** EXTRACTED TEXT **
Content starts

How’s your holiday to-do list coming?  Any secrets for streamlining it?

Here's last year's post.  Click on the photos to enlarge them.

A Christmas Tree Nut

Right now I should be addressing Christmas cards but I'm in the grip of my seasonal craziness which involves decorating...lots...of...trees.

I also decorate doors and chandeliers and kitchen shelves and the grand piano and of course the mantel piece, but what I do most is trees.  Each with a theme.  In every room.  Well, not EVERY room because my husband has started to crack down on that--especially in his office, despite the lovely all white (sprayed snow and icicles and pine cones) tree I did one year.  It shed.

I think this is a genetic thing inherited from my mother.  At Christmas time she decorated so much that you couldn't find a flat surface available to set down your cup of eggnog.

So far I've only put up, um, four.  And I'm going to show them to you now.

Content ends

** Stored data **
Content starts

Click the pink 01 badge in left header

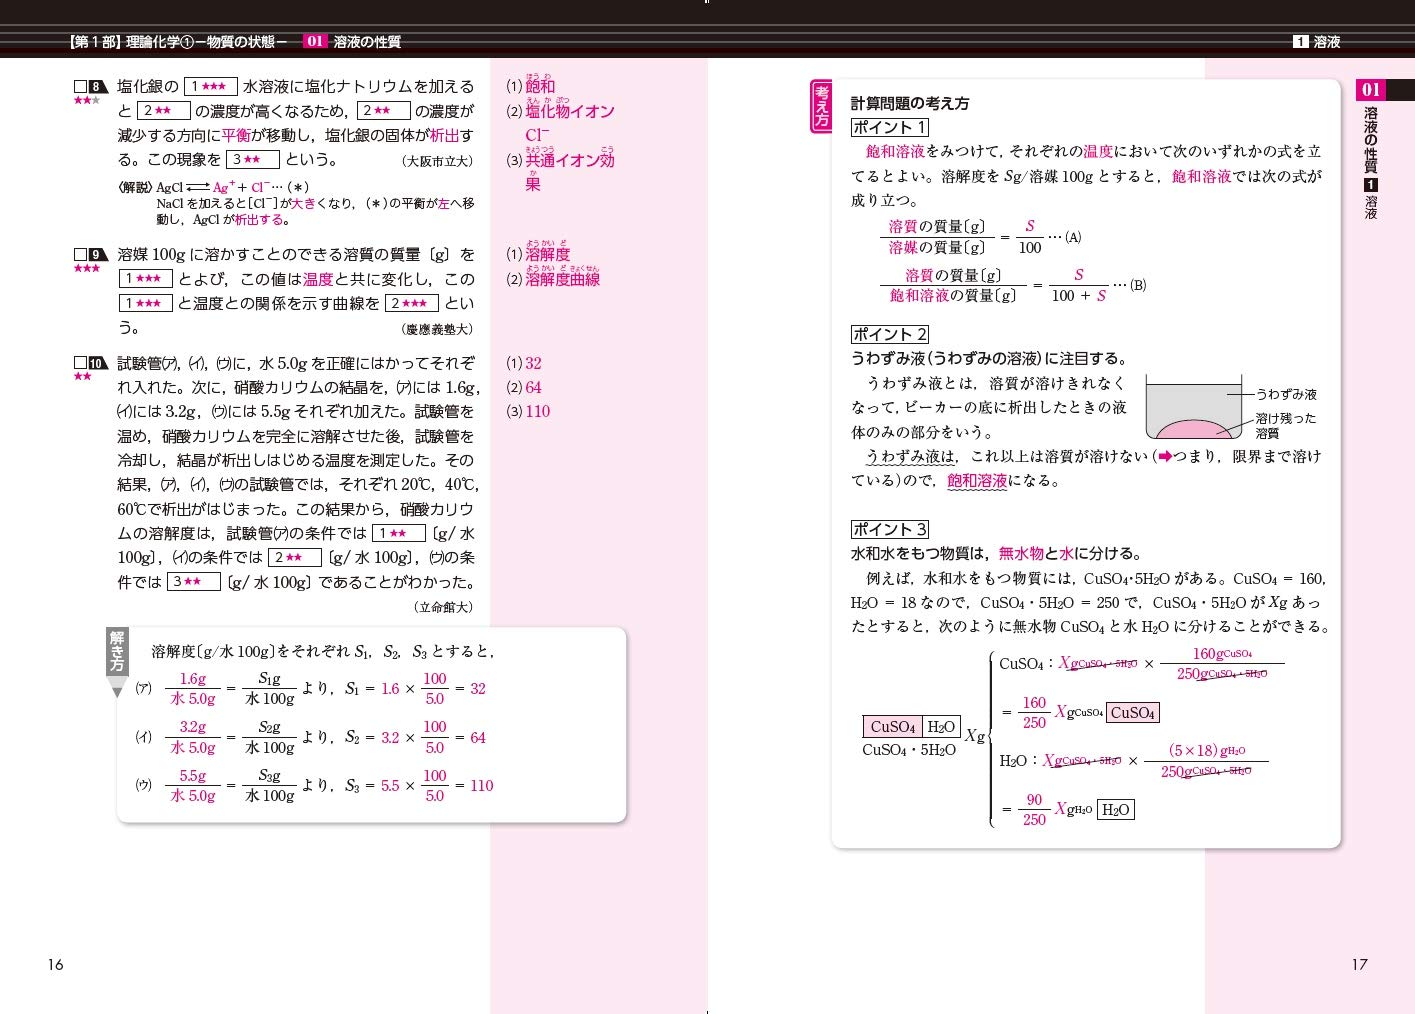(317, 42)
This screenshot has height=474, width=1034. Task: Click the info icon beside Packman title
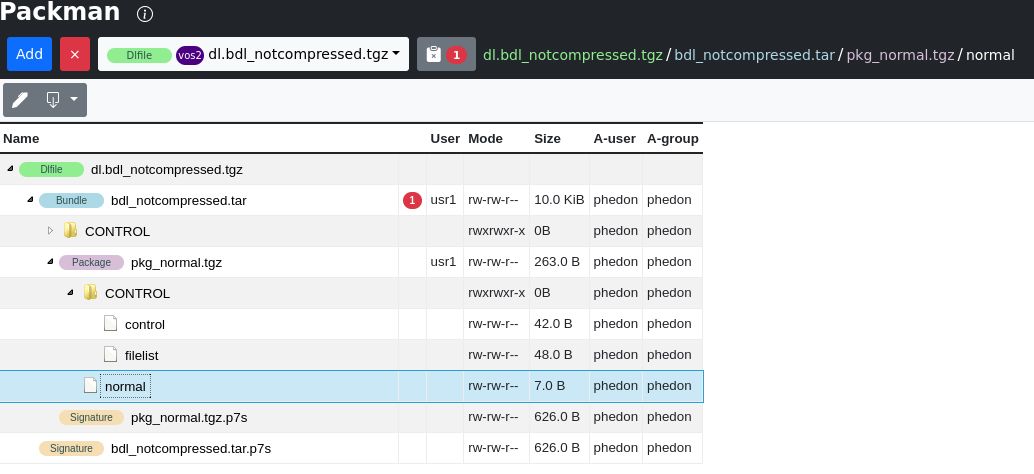click(144, 14)
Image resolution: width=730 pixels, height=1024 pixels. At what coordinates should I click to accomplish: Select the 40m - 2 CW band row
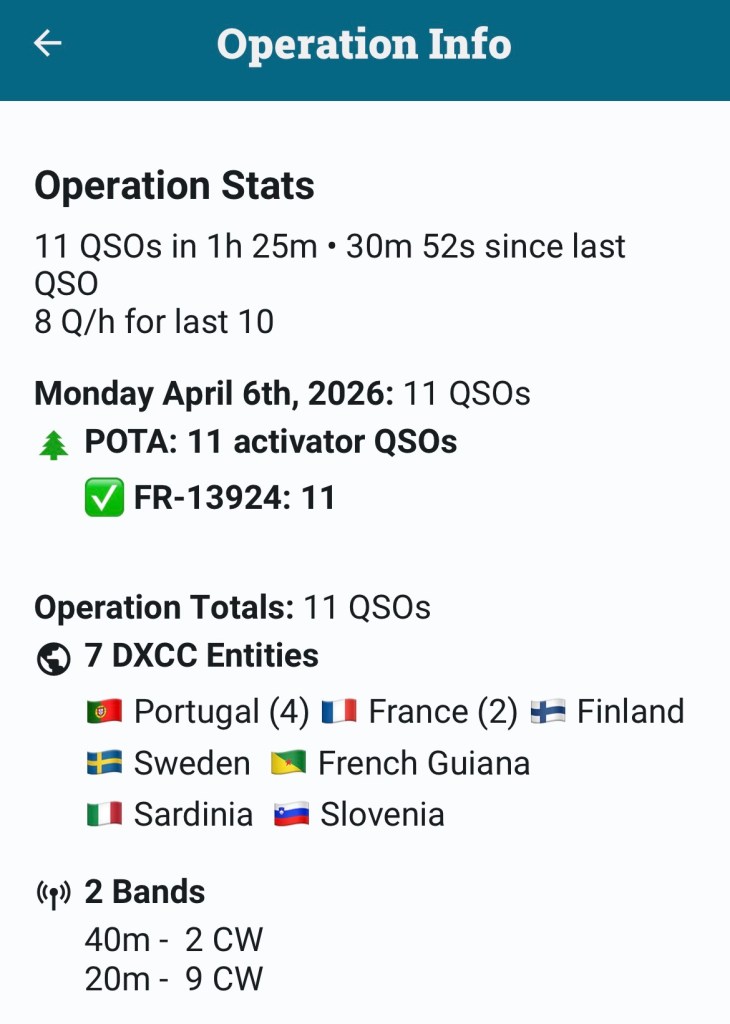coord(174,940)
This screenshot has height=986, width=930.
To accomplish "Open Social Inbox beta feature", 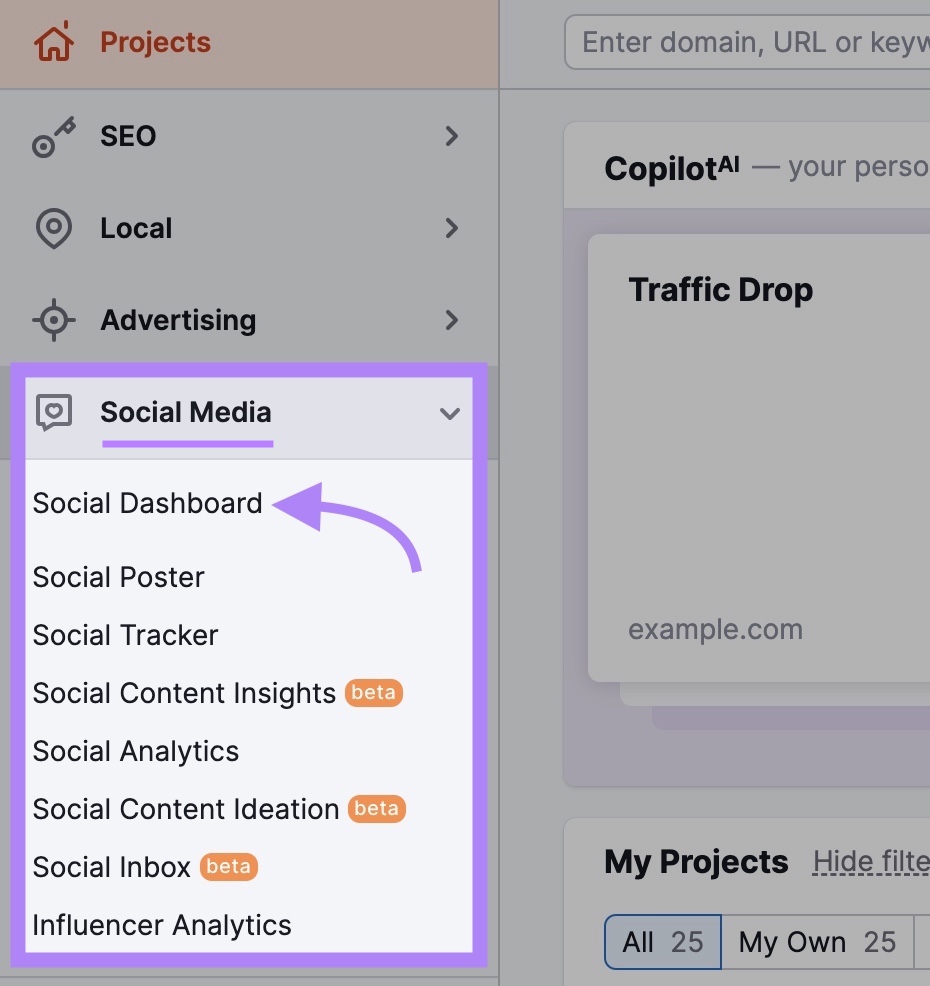I will tap(110, 867).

Content ends

** EXERCISE TASKS **
1. In the Christmas tree post, how many trees has the writer put up so far?
2. Write the next part of the Christmas tree post, picking up after its last sentence.
These entries have nothing to do with the Christmas tree post.

** ANSWERS BY ITEM NUMBER **
1. Four.

2.
On the day after Thanksgiving came the Real Tree, which goes in the living room.  I realize that's much too early and it will soon be very dry, but daughter Eleni and her brand new husband Emilio, with some other elves, insisted on dragging it home and putting on the lights as soon as the turkey was digested and the cranberry sauce was gone.  I usually pick a color scheme, and this year went with silver and white, with the only color coming from some crazy peacock ornaments I got from Pier One (which has great ornaments!  Have you seen the under-the-sea collection?  Squid and fish and lobsters and crayfish and mermaids.  Now there's a theme I haven't tried.)

With the peacocks, I also used lots of white butterflies (from the Dollar Store) and white birds and angel wings, so I guess the theme of the wonderful-smelling Real Tree this year would be wings.

In the dining room I always put a wire tree to show off my antique ornaments.  And I put a wire from the tree to the window latch so that it (hopefully) can't get knocked over.  You can see that we don't have snow yet in Massachusetts, unlike Minnesota, but we will soon.


Some of these ornaments are reproductions, but most are the real thing.  My grandmother had a whole tree decorated with blown-glass birds with those spun glass tails and often a metal clip to hold it on the tree.  I still have a few of hers.  I really love the fragile teapots once sold at every Woolworth's for pennies. They cost a lot more now.  The blown-glass ornaments usually say "West Germany" on the metal cap.  The  glass ornaments that were once screw-in lights were made in Japan between 1930 and 1950 and are a lot less likely to break.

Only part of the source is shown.